EXCERPT:
-=-=-
The undersigned hereby acknowledges and is advised of the SEC’s Compliance and Disclosure Interpretation 239.10 regarding short selling:
An Issuer filed a Form S-3 registration statement for a secondary offering of common stock which is not yet effective. One of the selling shareholders wanted to do a short sale of common stock “against the box” and cover the short sale with registered shares after the effective date. The issuer was advised that the short sale could not be made before the registration statement become effective, because the shares underlying the short sale are deemed to be sold at the time such sale is made. There would, therefore, be a violation of Section 5 if the shares were effectively sold prior to the effective date.
The undersigned agrees to promptly notify the Company of any material inaccuracies or changes in the information provided herein that may occur subsequent to the date hereof at any time while the Registration Statement remains effective; provided, that the undersigned shall not be required to notify the Company of any changes to the number of securities held or owned by the undersigned or its affiliates.
-=-=-
(Records on locating elements on screens)
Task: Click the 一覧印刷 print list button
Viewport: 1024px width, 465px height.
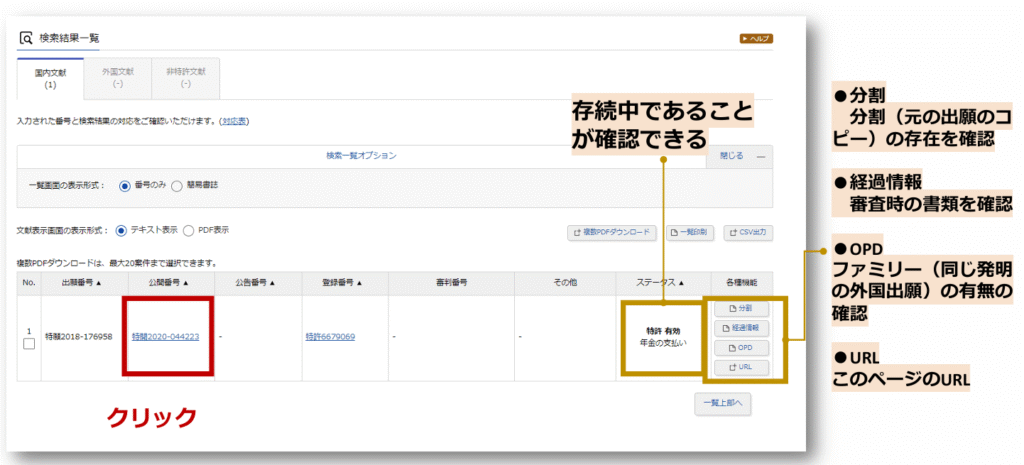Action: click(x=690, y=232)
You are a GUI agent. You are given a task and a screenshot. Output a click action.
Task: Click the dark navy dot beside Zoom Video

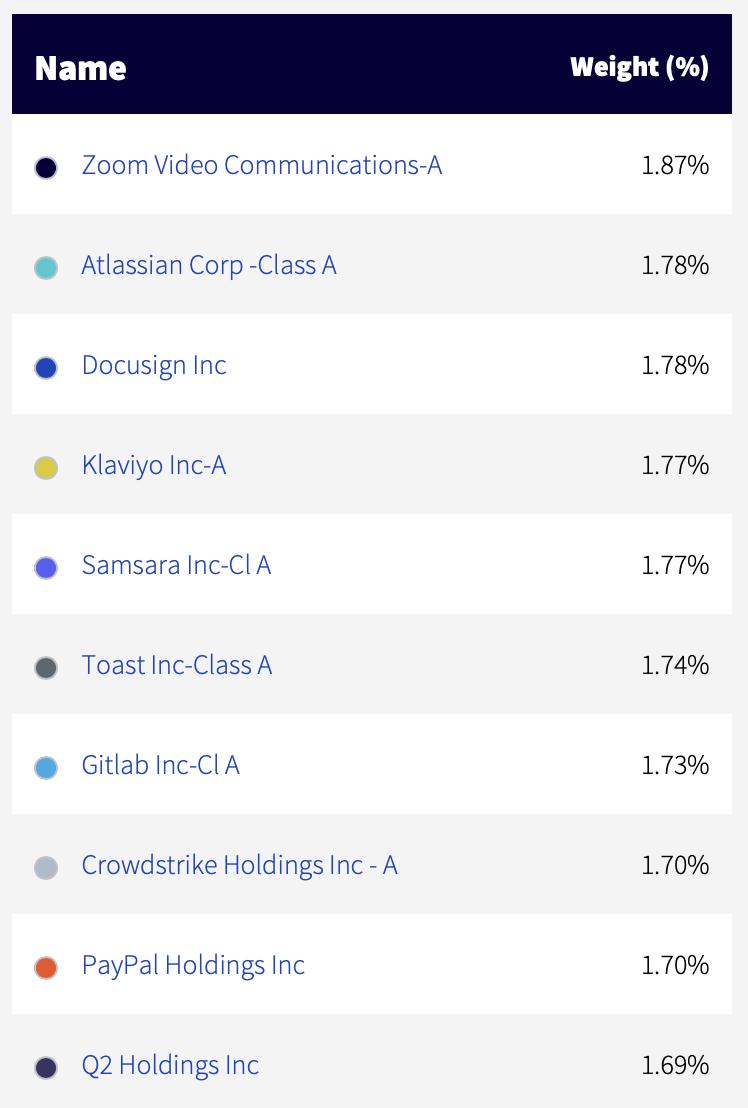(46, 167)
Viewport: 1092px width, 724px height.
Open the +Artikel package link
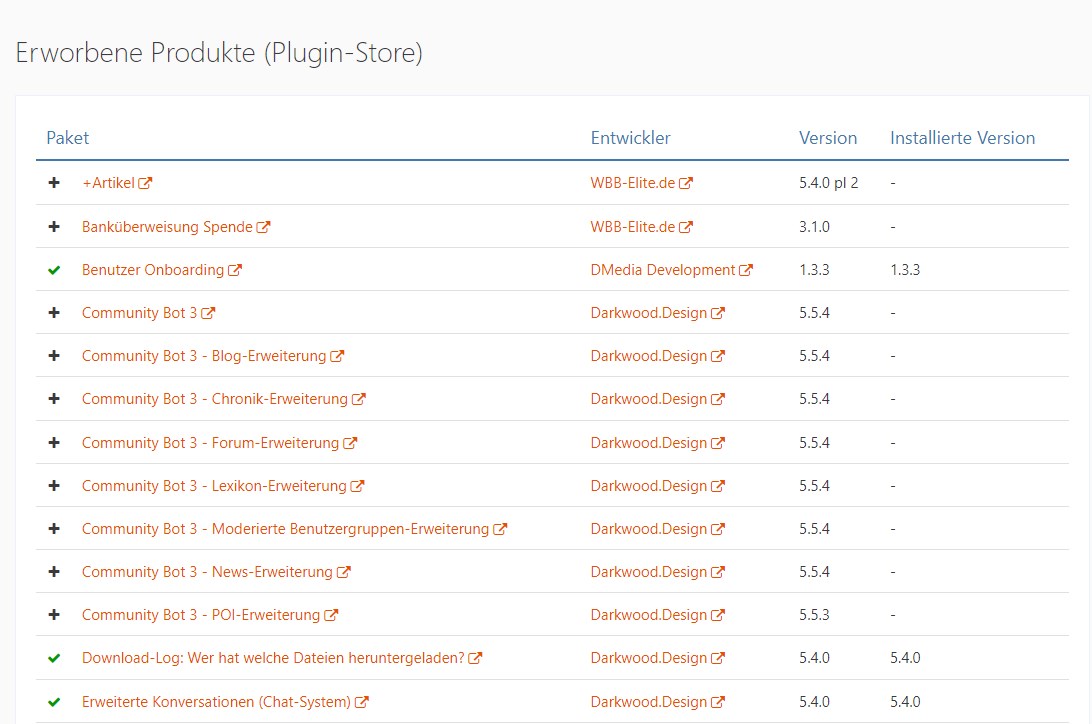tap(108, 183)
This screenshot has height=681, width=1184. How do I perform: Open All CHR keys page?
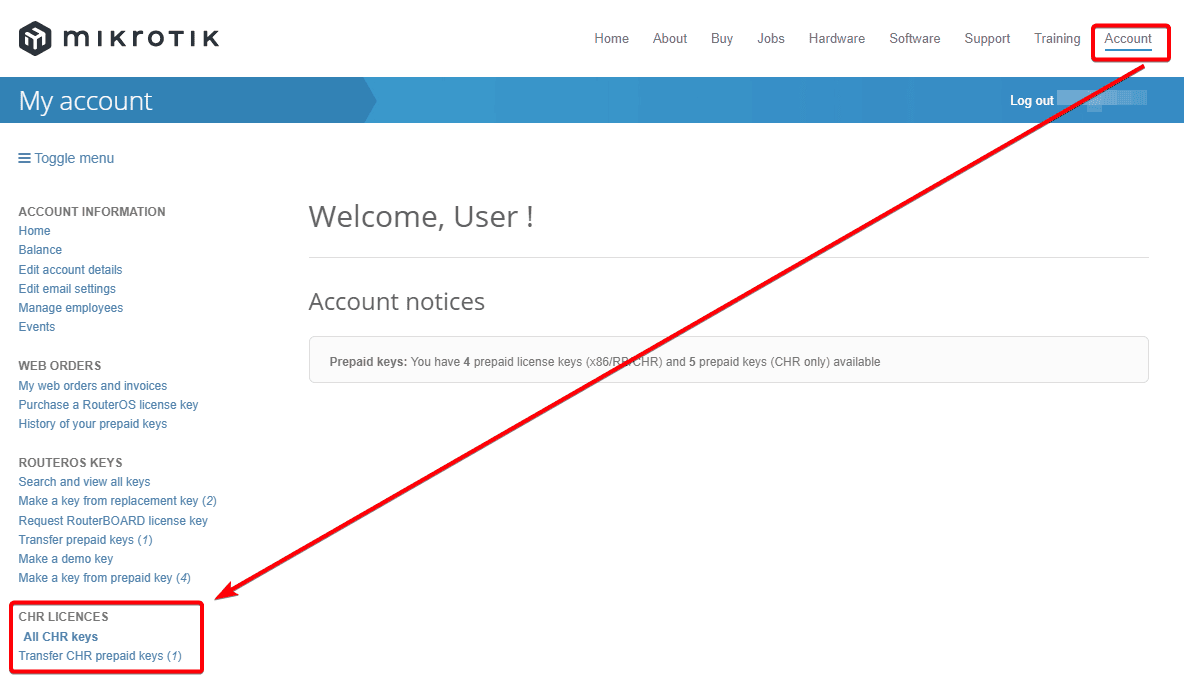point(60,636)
-=-=-
DIRECTIVES:
[1] Set down the passage of the short-sale acknowledgment from "The undersigned agrees" to "or its affiliates.", word for word.
[2] Answer these from the short-sale acknowledgment:
(a) Which SEC Compliance and Disclosure Interpretation does the undersigned acknowledge?
(b) What form did the Issuer file for its secondary offering?
(c) What kind of change is the undersigned not required to report to the Company?
Work only from the short-sale acknowledgment and leave the rows aside.

RESULTS IN ORDER:
[1]
The undersigned agrees to promptly notify the Company of any material inaccuracies or changes in the information provided herein that may occur subsequent to the date hereof at any time while the Registration Statement remains effective; provided, that the undersigned shall not be required to notify the Company of any changes to the number of securities held or owned by the undersigned or its affiliates.

[2]
(a) Compliance and Disclosure Interpretation 239.10.
(b) A Form S-3 registration statement.
(c) Changes to the number of securities held or owned by the undersigned or its affiliates.